The channels were sorted into six broad gender presence categories: Continuous Male Host, Continuous Female Host, Male Voice-Over, Female Voice-Over, Neutral/Discontinuous Hosts, and Team of Hosts. Continuous channels had visible hosts of the correlating gender presence that were consistent across the channel’s videos, while discontinuous channels invited new speakers regularly and therefore constantly varied.
From these categories, 15 channels were selected for analysis on channel subscribers, channel views, video likes, video dislikes, video views, and video comments. Up to 100 comments from each were also analyzed to determine their general content and sentiment and then categorized into one of six categories: ‘appearance,’ ‘sexual and sexist,’ ‘hostile,’ ‘positive,’ ‘critiques and negative,’ and ‘general discussion’.
The Results
391 channels were analyzed in the final sample. Female presences made up under a fifth of the sample, but less than 5% of the views and less than 5% of the overall subscribers. Male presences made up the highest share of channel views and subscribers (with well over 50% in both categories) and represented almost half the overall sample.
The study found that gender presence affected the amount of dislikes, likes, comments, and subscribers each channel received per view. Interestingly, female-hosted channels were actually found to have more engagement per view (receiving more likes, comments, and subscribers proportionally) compared to other gender presence categories. While they also were found to receive more dislikes, the difference was not significant. In general, hosted channels seemed to regularly outperform voiced-over channels, though the effect was not universal.
The negative effects rear their head in the types of comments each category received.
Female-hosted accounts received higher proportions of appearance-based, sexual, hostile, and negative comments compared to the other categories and received fewer general comments–effects that were not seen in their male-hosted counterparts or female voiced-over channels. Interestingly, team-hosted channels also shared some of these trends, receiving more appearance-based and critique comments and fewer positive comments than the other presences.
Limitations and Takeaway
The data paints an ill picture for female science communicators on YouTube. Despite their high levels of numerical engagement compared to other groups, they also experience consistently worse direct engagement from their audiences through their comment sections. The fact that these effects were stronger across the board for channels that had a visible female host shows the unfortunate reality of presenting as female on YouTube, to the point where just being seen is enough to worsen your experience.
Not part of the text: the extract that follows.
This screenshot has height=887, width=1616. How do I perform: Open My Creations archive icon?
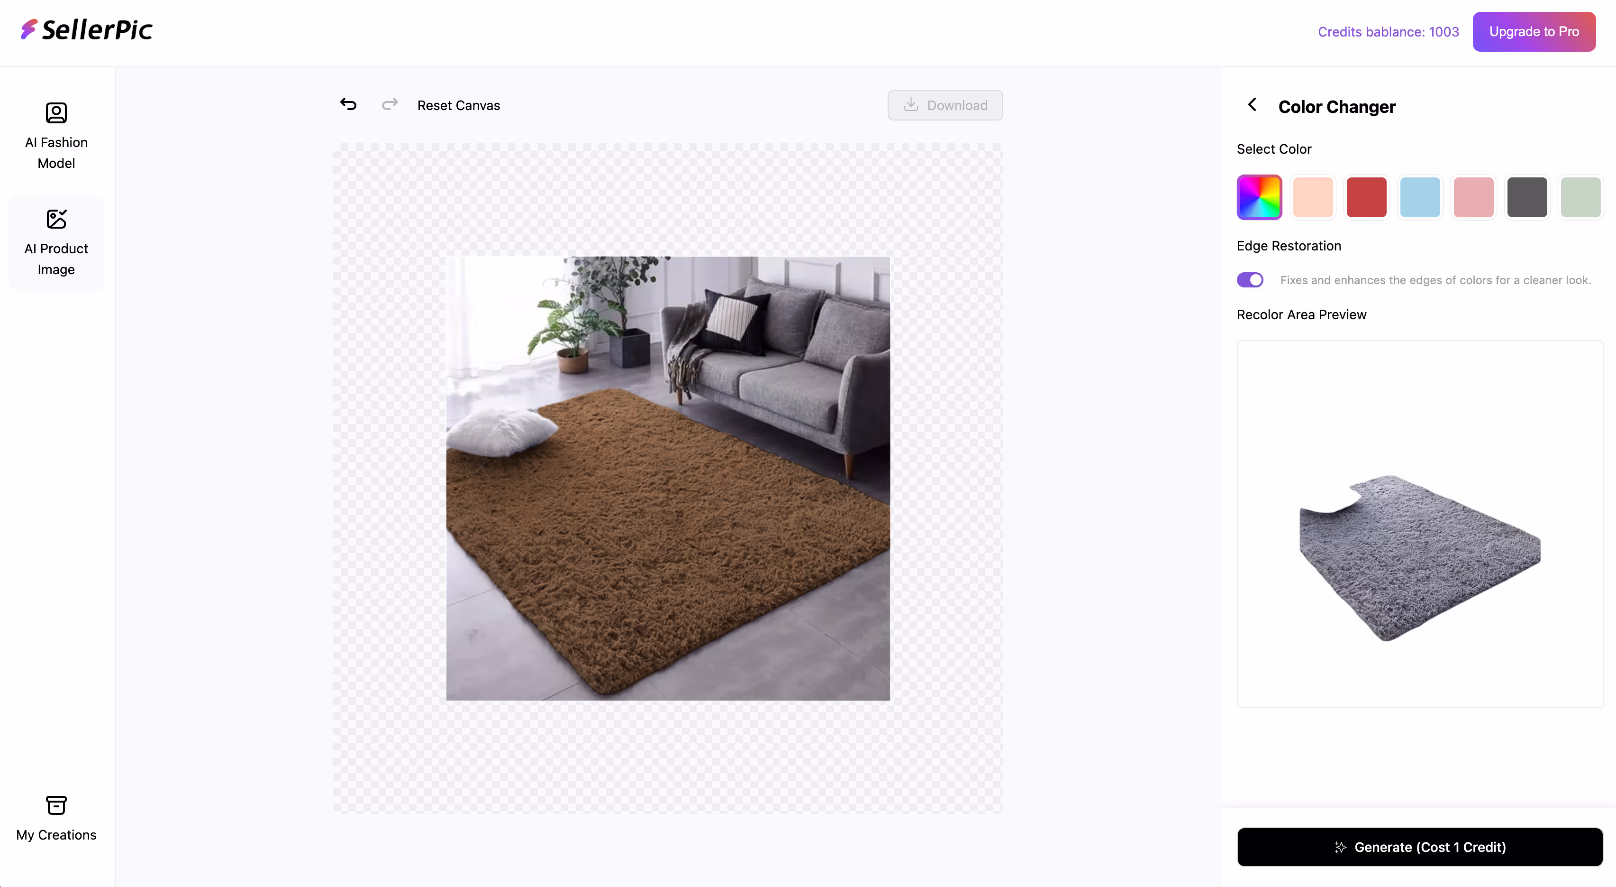56,805
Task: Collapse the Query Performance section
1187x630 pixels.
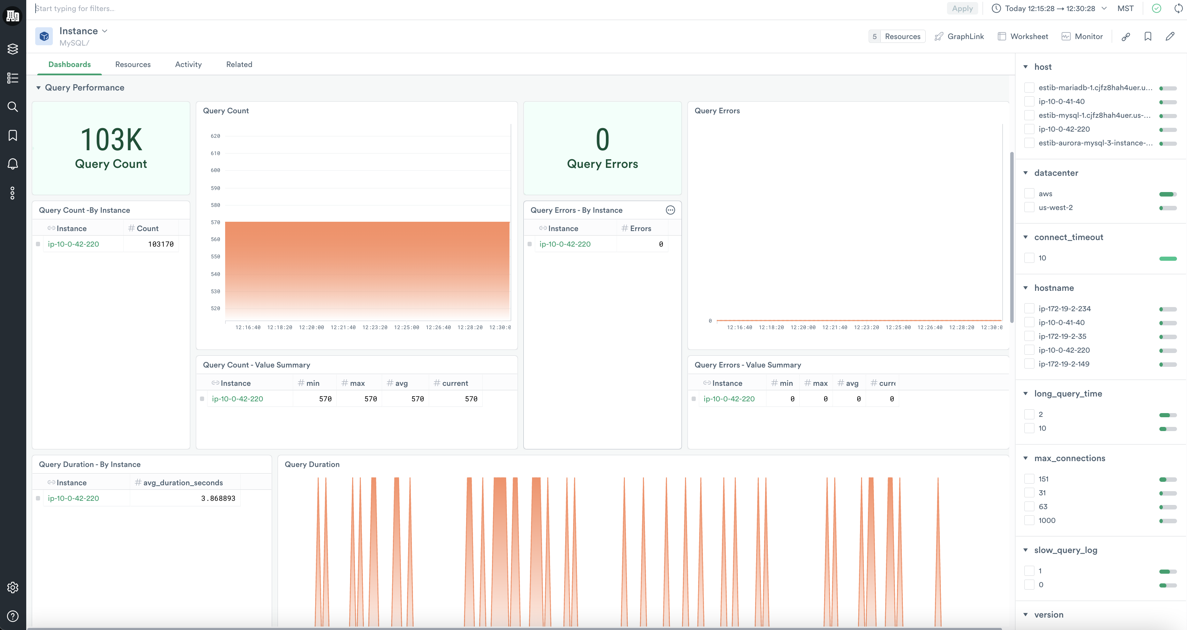Action: [39, 88]
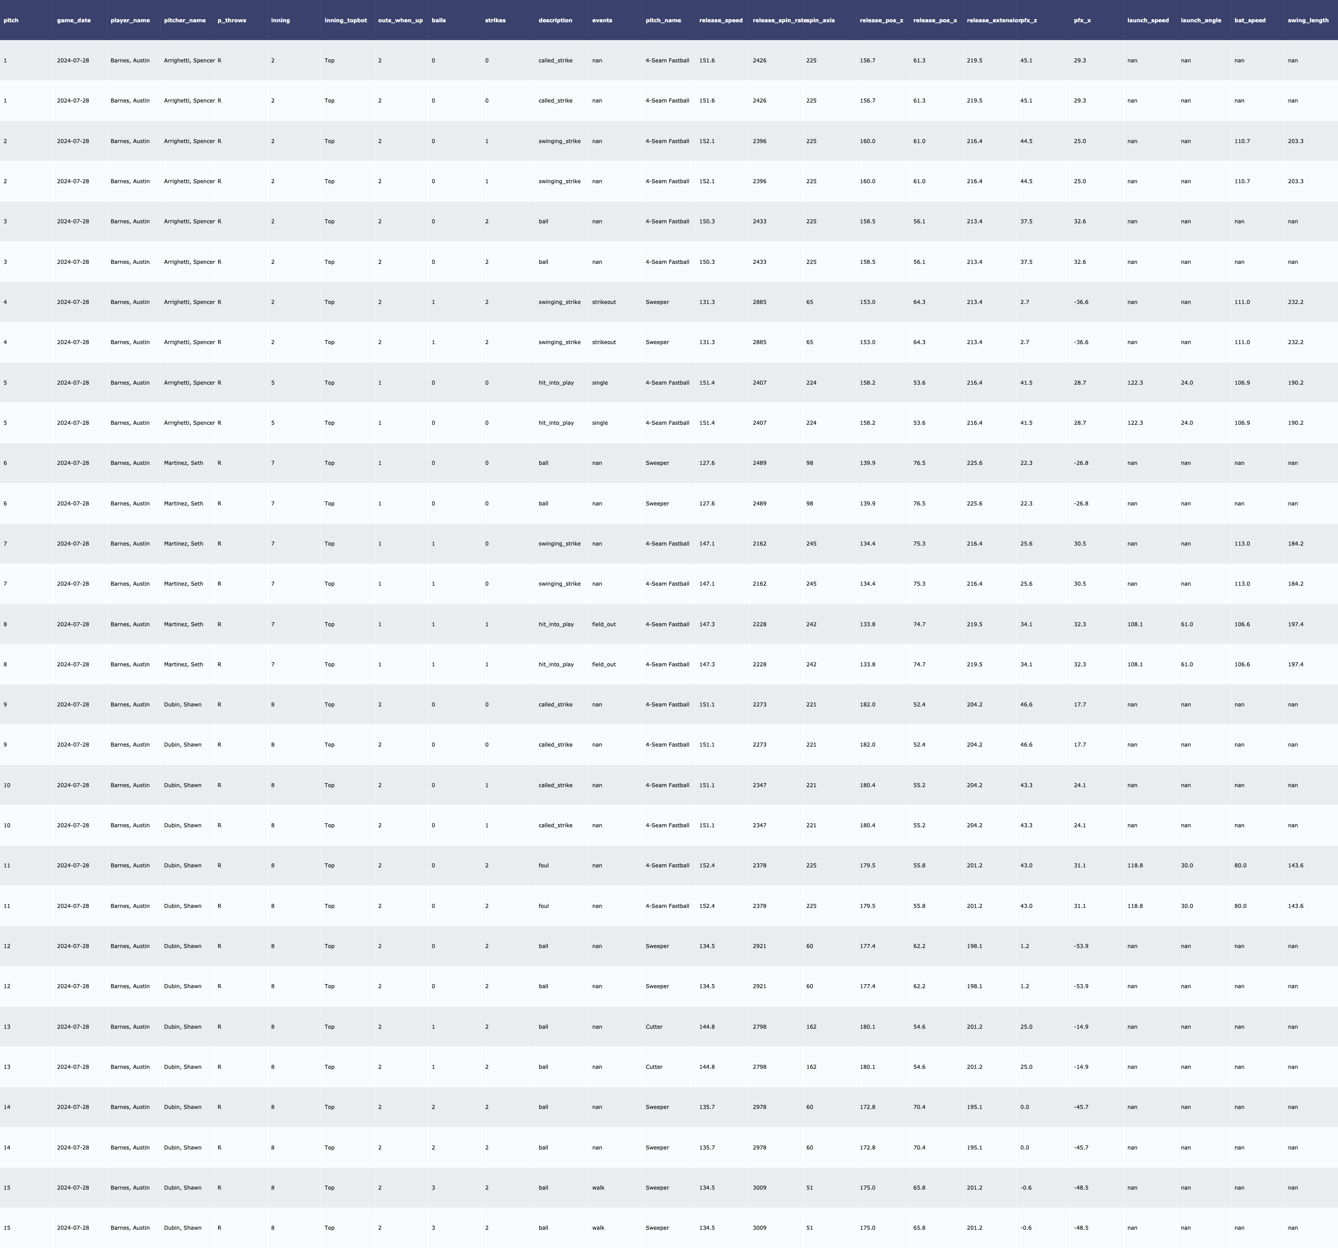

However, knowledge of these challenges could empower creators to counter them. The authors discuss how some female creators have opted towards restricting their comments, transitioning their content to narration, or taking their communication efforts to other platforms–and while it’s unfortunate this is required, the information still puts power into these creators’ hands. Other plans could also be devised with this in mind to help these creators best optimize their science communication approach and experience.
Though this study is limited by its use of a gender binary for analysis, alongside the limited set of characteristics used to sort these channels into the binary categories (such as manners of speaking and secondhand identification), the authors plan to conduct future research exploring the unique experiences of other groups on the platform, such as people that fall outside the gender binary, people of various ethnicities, and more. The partial insight developed in this study is intended as a first step towards future work on the experiences of various communities on YouTube.
Overall, understanding the way that minority groups across YouTube engage with science communication is vital to help empower people despite the challenges that persist as part of YouTube content creation. Studying this helps empower communicators to communicate more effectively, protect themselves, and to protect people in their communities.